In BrE, collective nouns can take either singular (formal agreement) or plural (notional agreement) verb forms, according to whether the emphasis is on the body as a whole or on the individual members respectively; compare a committee was appointed with the committee were unable to agree. The term the Government always takes a plural verb in British civil service convention, perhaps to emphasize the principle of cabinet collective responsibility. Compare also the following lines of Elvis Costello's song "Oliver's Army": Oliver's Army are on their way / Oliver's Army is here to stay. Some of these nouns, for example staff, actually combine with plural verbs most of the time.

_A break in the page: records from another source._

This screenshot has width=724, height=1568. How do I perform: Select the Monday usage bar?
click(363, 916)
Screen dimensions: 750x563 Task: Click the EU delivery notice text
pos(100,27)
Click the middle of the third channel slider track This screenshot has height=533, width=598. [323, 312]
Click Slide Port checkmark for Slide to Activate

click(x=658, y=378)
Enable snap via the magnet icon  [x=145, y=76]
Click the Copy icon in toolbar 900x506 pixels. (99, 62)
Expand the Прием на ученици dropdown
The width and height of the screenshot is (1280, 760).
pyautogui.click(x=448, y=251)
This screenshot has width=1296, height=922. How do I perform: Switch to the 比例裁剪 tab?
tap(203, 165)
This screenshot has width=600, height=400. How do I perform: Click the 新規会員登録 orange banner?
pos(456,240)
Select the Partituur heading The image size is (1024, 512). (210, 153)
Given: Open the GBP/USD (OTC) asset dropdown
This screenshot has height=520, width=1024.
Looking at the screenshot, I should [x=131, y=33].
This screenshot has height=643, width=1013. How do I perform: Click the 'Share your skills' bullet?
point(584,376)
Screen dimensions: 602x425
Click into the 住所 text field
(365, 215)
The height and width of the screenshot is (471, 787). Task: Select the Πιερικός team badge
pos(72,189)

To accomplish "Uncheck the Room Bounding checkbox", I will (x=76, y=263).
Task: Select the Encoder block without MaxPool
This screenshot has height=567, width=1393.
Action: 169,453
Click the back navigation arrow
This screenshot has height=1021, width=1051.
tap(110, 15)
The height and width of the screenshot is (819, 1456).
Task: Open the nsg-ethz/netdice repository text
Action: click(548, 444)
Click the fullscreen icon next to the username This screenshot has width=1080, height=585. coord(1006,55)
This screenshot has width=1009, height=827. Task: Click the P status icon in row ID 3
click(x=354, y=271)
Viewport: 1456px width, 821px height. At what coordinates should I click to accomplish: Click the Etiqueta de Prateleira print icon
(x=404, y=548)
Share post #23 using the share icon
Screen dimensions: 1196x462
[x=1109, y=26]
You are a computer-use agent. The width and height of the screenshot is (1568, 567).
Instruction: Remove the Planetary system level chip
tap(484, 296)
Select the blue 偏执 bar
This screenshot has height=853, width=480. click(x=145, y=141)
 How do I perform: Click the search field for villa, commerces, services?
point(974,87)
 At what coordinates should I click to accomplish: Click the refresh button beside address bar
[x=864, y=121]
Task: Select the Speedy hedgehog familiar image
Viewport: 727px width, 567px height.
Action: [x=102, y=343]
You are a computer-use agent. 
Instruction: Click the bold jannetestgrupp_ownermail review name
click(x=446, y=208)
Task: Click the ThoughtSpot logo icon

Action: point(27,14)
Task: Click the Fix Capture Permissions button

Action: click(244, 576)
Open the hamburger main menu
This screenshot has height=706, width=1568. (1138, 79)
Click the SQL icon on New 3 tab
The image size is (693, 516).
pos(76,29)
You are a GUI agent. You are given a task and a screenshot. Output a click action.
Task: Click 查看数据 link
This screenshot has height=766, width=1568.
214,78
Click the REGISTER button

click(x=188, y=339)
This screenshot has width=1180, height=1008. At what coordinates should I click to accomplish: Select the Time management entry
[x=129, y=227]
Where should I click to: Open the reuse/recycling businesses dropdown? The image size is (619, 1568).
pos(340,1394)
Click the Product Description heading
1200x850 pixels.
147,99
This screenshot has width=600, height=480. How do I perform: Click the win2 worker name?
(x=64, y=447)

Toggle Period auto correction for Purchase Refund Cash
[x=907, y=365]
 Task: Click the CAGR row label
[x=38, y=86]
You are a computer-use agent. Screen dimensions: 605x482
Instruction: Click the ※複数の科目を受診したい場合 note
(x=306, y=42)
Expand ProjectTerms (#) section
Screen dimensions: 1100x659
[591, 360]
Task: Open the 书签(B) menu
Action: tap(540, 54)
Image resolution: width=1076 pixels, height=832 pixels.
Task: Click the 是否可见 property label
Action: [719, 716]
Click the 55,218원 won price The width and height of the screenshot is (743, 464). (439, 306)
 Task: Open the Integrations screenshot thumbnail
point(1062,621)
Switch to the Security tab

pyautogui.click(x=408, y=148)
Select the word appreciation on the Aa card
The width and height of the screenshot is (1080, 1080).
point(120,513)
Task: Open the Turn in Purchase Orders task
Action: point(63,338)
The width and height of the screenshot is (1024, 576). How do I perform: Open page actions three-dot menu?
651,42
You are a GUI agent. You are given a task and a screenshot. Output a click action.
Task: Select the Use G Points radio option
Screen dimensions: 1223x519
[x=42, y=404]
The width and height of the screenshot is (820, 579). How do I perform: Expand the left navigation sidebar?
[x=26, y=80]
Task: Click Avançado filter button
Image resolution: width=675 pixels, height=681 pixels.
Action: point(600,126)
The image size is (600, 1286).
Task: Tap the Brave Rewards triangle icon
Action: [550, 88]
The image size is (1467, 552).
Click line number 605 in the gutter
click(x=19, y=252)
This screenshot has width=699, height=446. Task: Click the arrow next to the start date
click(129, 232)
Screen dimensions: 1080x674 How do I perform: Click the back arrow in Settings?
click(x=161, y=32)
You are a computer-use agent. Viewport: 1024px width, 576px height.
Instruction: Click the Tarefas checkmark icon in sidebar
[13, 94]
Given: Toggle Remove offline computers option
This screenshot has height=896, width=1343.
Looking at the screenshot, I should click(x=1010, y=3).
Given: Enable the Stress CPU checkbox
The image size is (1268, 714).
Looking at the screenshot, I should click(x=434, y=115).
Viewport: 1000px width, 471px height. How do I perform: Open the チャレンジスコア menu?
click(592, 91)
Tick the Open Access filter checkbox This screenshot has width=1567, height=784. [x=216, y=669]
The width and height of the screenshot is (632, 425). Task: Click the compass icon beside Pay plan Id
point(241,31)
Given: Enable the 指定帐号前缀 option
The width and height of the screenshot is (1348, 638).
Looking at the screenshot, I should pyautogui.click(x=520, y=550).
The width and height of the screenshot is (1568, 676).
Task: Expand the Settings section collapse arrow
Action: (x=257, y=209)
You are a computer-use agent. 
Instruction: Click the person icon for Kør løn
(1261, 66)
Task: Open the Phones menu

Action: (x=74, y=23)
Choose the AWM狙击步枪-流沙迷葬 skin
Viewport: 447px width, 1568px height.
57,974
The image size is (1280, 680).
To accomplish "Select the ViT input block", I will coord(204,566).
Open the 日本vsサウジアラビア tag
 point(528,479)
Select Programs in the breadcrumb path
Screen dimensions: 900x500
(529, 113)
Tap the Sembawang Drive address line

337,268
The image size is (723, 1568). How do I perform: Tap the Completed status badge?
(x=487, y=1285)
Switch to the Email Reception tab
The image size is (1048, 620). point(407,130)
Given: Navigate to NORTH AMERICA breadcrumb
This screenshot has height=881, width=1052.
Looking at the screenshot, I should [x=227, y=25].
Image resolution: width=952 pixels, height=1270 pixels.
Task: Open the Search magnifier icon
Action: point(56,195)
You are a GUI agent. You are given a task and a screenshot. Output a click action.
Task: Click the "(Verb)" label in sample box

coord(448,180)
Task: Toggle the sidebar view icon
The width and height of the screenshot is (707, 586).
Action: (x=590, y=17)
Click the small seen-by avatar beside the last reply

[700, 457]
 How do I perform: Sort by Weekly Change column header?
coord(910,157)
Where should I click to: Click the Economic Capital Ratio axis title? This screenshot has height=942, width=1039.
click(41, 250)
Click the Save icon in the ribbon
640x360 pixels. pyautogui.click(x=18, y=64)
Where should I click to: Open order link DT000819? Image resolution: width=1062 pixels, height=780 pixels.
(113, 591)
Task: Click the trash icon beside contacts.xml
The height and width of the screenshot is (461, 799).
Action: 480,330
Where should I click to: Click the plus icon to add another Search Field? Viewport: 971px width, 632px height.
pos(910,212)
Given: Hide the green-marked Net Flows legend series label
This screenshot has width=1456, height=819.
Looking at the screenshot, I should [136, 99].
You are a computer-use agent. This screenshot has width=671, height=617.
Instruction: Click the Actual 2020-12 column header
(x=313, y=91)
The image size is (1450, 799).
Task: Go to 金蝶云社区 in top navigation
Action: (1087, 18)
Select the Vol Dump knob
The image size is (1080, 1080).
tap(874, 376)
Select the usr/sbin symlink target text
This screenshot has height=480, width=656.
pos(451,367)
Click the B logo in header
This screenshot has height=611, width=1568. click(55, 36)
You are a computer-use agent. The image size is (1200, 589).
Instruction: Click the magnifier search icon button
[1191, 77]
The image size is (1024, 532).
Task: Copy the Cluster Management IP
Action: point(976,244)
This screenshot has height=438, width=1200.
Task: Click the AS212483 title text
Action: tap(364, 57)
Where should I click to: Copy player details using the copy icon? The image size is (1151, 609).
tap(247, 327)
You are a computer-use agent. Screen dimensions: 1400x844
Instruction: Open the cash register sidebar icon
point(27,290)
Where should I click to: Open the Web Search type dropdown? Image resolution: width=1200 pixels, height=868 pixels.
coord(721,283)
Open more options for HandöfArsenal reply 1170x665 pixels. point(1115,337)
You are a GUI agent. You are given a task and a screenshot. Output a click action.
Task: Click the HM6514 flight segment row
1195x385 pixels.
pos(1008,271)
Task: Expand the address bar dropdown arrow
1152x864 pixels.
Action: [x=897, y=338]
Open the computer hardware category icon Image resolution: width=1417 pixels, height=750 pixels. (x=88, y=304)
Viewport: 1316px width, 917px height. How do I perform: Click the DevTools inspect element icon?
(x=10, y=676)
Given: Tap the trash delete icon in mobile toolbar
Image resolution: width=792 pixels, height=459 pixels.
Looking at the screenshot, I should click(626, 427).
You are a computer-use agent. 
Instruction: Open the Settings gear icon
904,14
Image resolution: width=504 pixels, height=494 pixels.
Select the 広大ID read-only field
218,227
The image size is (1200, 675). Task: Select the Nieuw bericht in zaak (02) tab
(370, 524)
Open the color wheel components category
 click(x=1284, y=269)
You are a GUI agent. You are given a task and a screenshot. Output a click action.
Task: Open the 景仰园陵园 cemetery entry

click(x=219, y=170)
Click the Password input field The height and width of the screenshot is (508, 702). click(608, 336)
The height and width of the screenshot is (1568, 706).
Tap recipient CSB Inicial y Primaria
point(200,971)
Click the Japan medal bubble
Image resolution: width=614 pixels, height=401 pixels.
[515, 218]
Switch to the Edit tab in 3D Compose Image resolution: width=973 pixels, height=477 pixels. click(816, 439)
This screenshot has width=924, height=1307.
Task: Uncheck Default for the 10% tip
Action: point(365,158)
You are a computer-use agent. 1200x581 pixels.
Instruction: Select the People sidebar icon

In AmE, collective nouns are almost always singular in construction: the committee was unable to agree. However, when a speaker wishes to emphasize that the individuals are acting separately, a plural pronoun may be employed with a singular or plural verb: the team takes their seats or the team take their seats, rather than the team takes its seats. However, such a sentence would most likely be recast as the team members take their seats. Despite exceptions such as usage in The New York Times, the names of sports teams are usually treated as plurals even if the form of the name is singular.
The difference occurs for all nouns of multitude, both general terms such as team and company and proper nouns (for example where a place name is used to refer to a sports team). For instance,
BrE: The Clash are a well-known band; AmE: The Clash is a well-known band.
BrE: Spain are the champions; AmE: Spain is the champion.
Proper nouns that are plural in form take a plural verb in both AmE and BrE; for example, The Beatles are a well-known band; The Saints are the champions, with one major exception: largely for historical reasons, in American English, the United States is is almost universal.